---------- Bron

Fien Adriaens

‘Kinderopvang met de factuurregering Bourgeois I: kleine kinderen, grote kosten’

Fien Adriaens Adviseur sociaal beleid op de studiedienst van het ABVV

‘De manier waarop deze Vlaamse Regering werk maakt van kinderopvang, zet de kwetsbare gezinnen in de kou’, schrijft Fien Adriaens (ABVV). ‘Bourgeois I beloofde om de loonkloof te dichten, maar verzwakt in werkelijkheid de maatschappelijke positie van de vrouw.’

Dit artikel verscheen eerder al in het jongste nummer van Sampol.

De Vlaamse regering Bourgeois I zit meer dan 1 jaar in het zadel. Tijd voor een bilan van het gevoerde beleid. Een beleid dat de rekening systematisch doorschuift naar de gezinnen en daarbij ook de laagste inkomensgroepen niet ontziet. Dit artikel neemt de kinderopvang onder de loep. Geen fraai plaatje, zo blijkt. Het kinderopvangbeleid van Bourgeois I werkt drempelverhogend, plaatst de economische functie van kinderopvang centraal (en gaat voorbij aan de pedagogische en sociale) en zet zo kwetsbare gezinnen in de kou.

--------------------
---------- Gegevensregels

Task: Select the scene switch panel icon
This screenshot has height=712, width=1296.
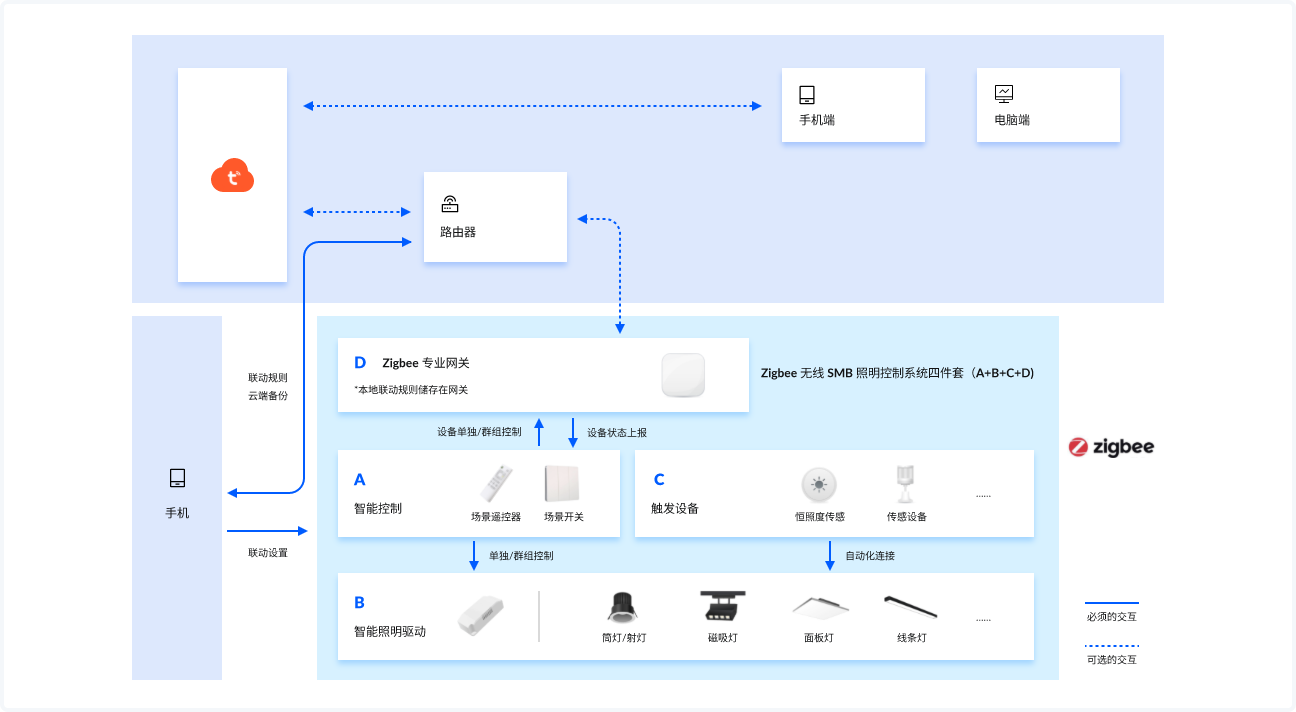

--------------------

▶ **Opdrachten**:
**1)** Kopieer uit de bron woordelijk het stuk van "De Vlaamse regering" tot "gezinnen in de kou.".
**2)** Vertaal deze zin uit de bron naar het Engels: "Dit artikel neemt de kinderopvang onder de loep."
Het materiaal staat los van de bron.

▶ **Antwoorden**:
**1)**
De Vlaamse regering Bourgeois I zit meer dan 1 jaar in het zadel. Tijd voor een bilan van het gevoerde beleid. Een beleid dat de rekening systematisch doorschuift naar de gezinnen en daarbij ook de laagste inkomensgroepen niet ontziet. Dit artikel neemt de kinderopvang onder de loep. Geen fraai plaatje, zo blijkt. Het kinderopvangbeleid van Bourgeois I werkt drempelverhogend, plaatst de economische functie van kinderopvang centraal (en gaat voorbij aan de pedagogische en sociale) en zet zo kwetsbare gezinnen in de kou.

**2)** This article takes a close look at childcare.